The rest of the Western fire season follows a more typical pattern, with peak fire season hitting in midsummer and early fall.

Arizona’s season has been below normal so far. The state had 990 significant wildfires that burned about 117 square miles so far this year. That’s compared to a five-year average of 1,800 wildfires that destroyed 357 square miles, according to the Southwest Coordination Center in Albuquerque, N.M.

New Mexico also has seen less activity than normal, with 730 wildfires consuming about 481 square miles. That’s compared to that state’s five-year average of 880 fires that burned about 585 square miles, according to the coordination center. 

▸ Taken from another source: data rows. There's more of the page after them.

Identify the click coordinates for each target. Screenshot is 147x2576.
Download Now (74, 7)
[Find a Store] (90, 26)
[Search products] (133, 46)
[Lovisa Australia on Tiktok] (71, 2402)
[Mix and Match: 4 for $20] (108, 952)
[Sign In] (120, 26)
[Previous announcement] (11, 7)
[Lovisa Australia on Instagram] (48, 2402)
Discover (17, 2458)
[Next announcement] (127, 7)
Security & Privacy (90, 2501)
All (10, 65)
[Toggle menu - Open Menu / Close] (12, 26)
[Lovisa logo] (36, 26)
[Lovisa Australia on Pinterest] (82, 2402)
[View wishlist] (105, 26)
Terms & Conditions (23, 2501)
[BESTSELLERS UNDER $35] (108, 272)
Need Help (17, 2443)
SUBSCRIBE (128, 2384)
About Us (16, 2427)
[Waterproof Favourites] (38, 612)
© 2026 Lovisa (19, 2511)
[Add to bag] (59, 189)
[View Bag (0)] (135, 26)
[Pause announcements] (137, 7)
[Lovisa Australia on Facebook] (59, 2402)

From the beginning of the year through mid-May, southeastern Arizona, southern and eastern New Mexico and west Texas were experiencing fairly active seasons before moisture hit the area, said Chuck Maxwell, predictive services meteorologist for the center, which oversees those three states.

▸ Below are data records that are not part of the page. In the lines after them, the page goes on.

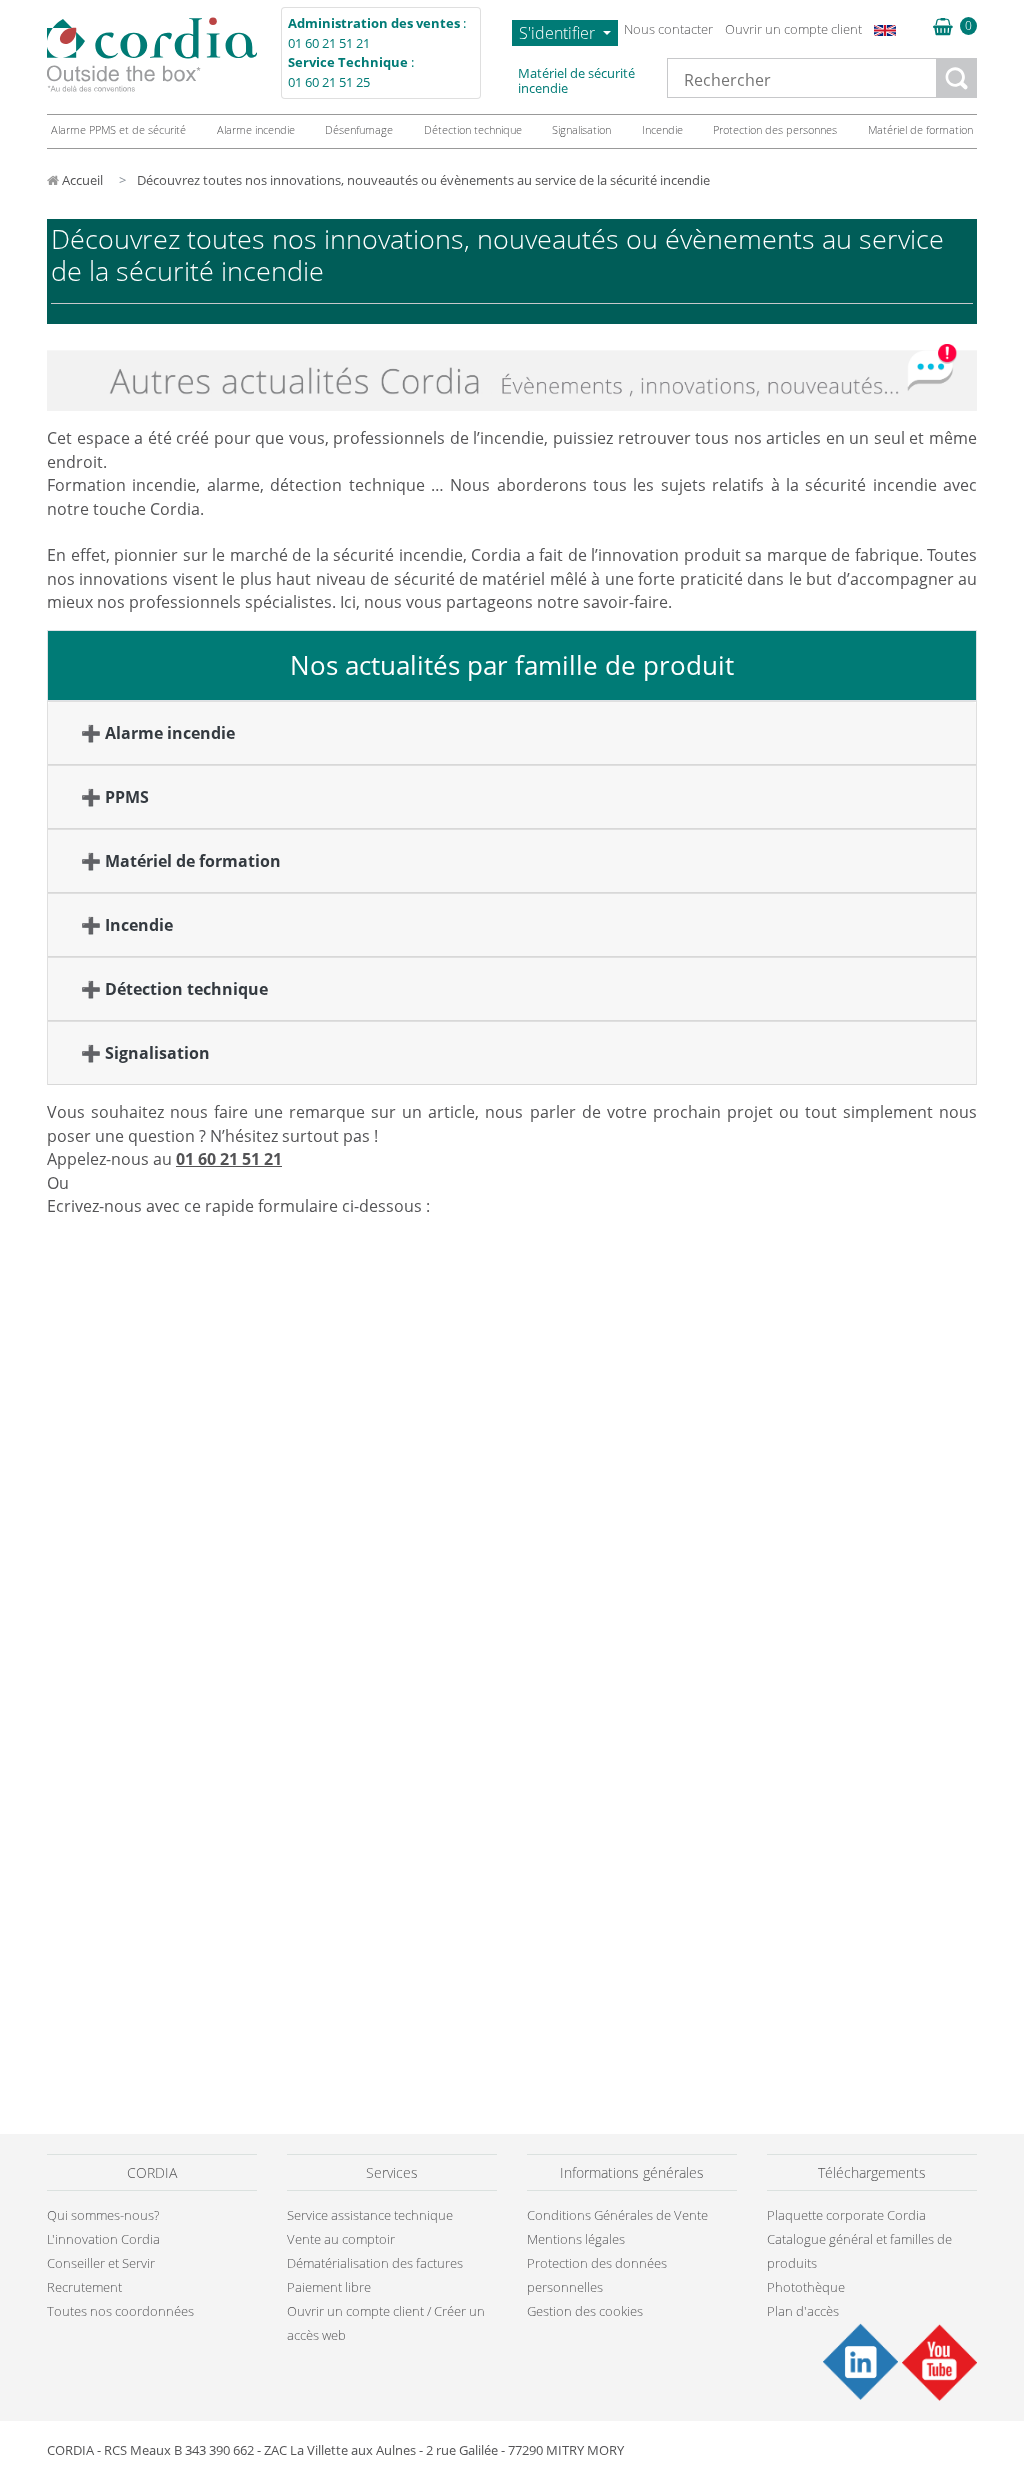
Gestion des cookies (623, 1416)
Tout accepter (815, 1416)
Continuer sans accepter (790, 1053)
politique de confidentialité (573, 1278)
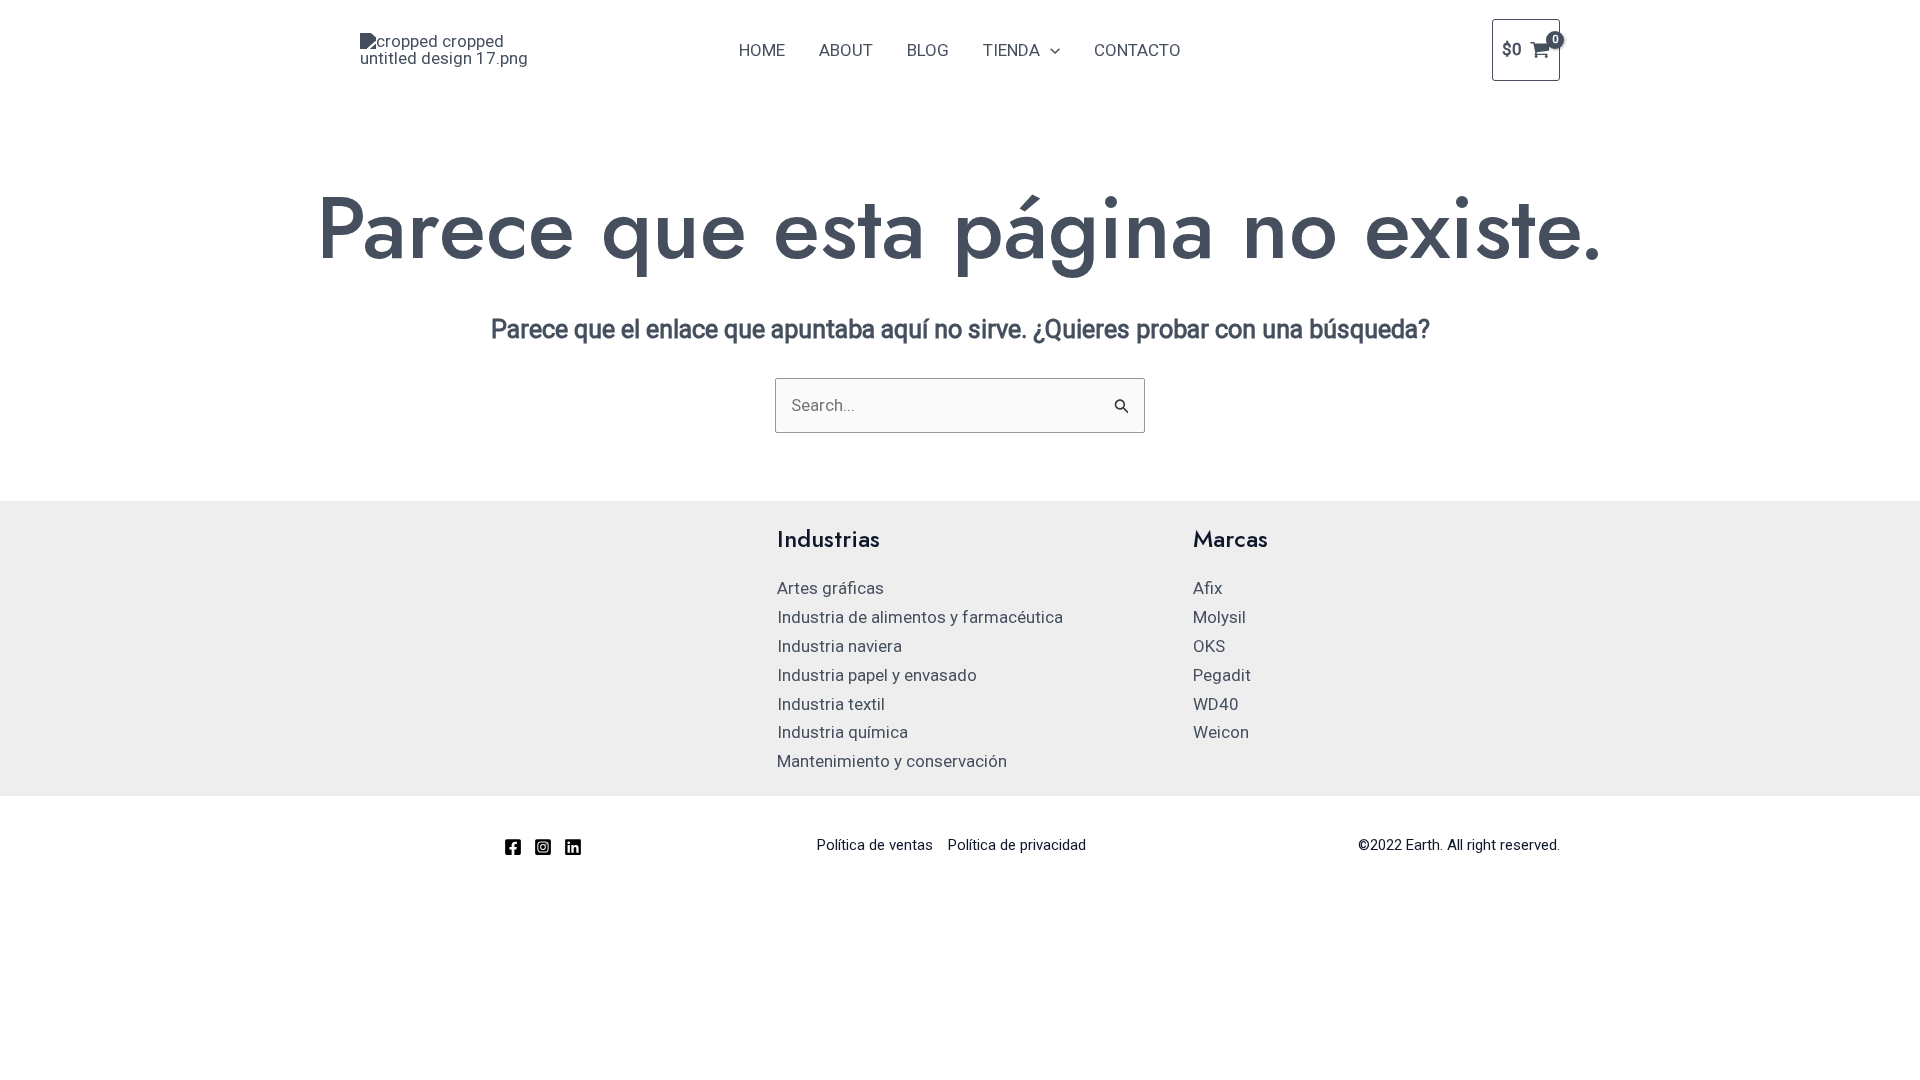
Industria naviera (839, 646)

“What we really didn’t expect was for things to shut down in the second half of May and not come back again,” Maxwell said. “It’s a year without any widespread, long-term, big fires.”

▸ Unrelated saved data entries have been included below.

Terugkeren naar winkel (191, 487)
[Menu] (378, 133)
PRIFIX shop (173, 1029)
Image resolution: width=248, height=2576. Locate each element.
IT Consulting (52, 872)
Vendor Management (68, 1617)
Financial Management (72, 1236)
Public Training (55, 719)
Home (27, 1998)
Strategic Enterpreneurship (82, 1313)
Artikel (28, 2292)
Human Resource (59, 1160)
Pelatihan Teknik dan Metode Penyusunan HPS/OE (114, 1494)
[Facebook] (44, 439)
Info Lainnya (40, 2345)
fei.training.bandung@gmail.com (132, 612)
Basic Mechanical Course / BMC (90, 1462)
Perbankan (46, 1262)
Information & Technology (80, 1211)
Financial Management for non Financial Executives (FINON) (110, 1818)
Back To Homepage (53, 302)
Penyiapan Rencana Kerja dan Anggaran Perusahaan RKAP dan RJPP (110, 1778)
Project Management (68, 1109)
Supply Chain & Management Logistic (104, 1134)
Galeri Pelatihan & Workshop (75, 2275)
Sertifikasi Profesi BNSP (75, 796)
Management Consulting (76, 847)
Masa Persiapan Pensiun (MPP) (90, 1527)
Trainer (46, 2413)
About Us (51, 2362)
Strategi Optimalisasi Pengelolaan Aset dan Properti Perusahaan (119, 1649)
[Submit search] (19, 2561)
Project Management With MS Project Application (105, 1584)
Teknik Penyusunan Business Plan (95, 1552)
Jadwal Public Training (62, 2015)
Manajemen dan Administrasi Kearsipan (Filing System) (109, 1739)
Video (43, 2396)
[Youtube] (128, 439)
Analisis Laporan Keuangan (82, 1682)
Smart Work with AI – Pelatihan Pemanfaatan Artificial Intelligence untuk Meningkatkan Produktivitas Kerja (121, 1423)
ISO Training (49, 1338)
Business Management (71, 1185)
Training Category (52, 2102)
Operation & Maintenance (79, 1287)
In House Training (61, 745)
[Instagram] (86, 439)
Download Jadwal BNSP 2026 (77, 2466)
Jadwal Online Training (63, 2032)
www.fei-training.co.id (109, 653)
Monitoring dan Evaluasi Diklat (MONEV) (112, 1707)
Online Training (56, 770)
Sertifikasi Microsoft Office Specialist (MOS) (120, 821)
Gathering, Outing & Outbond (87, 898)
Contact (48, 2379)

He said less fire can be good and bad.

“We want to have regular fires of some intensity to burn out the stuff that’s there; we just don’t want to have catastrophic fires,” he said, adding that low-intensity burns renew the ecosystem and restore forests to their natural states.

Forest managers in the West are taking advantage of the break.

In northern Arizona’s Kaibab National Forest, for example, fire managers are letting a small lightning-caused fire continue to burn because it’s doing more good for the land than harm, forest spokeswoman Jackie Banks said.

The lower temperatures and moisture this June also allowed Kaibab managers to start a prescribed fire that burned three square miles.

“It’s been a good thing in so many ways because we’ve been able to reduce the risk of higher intensity fires instead of running around trying to put everything out,” she said. “It helps improve forest health, improve wildlife habitat, reduce some of those accumulations of fuels on the forest floor.”

Not everyone is benefiting from a slower wildfire season.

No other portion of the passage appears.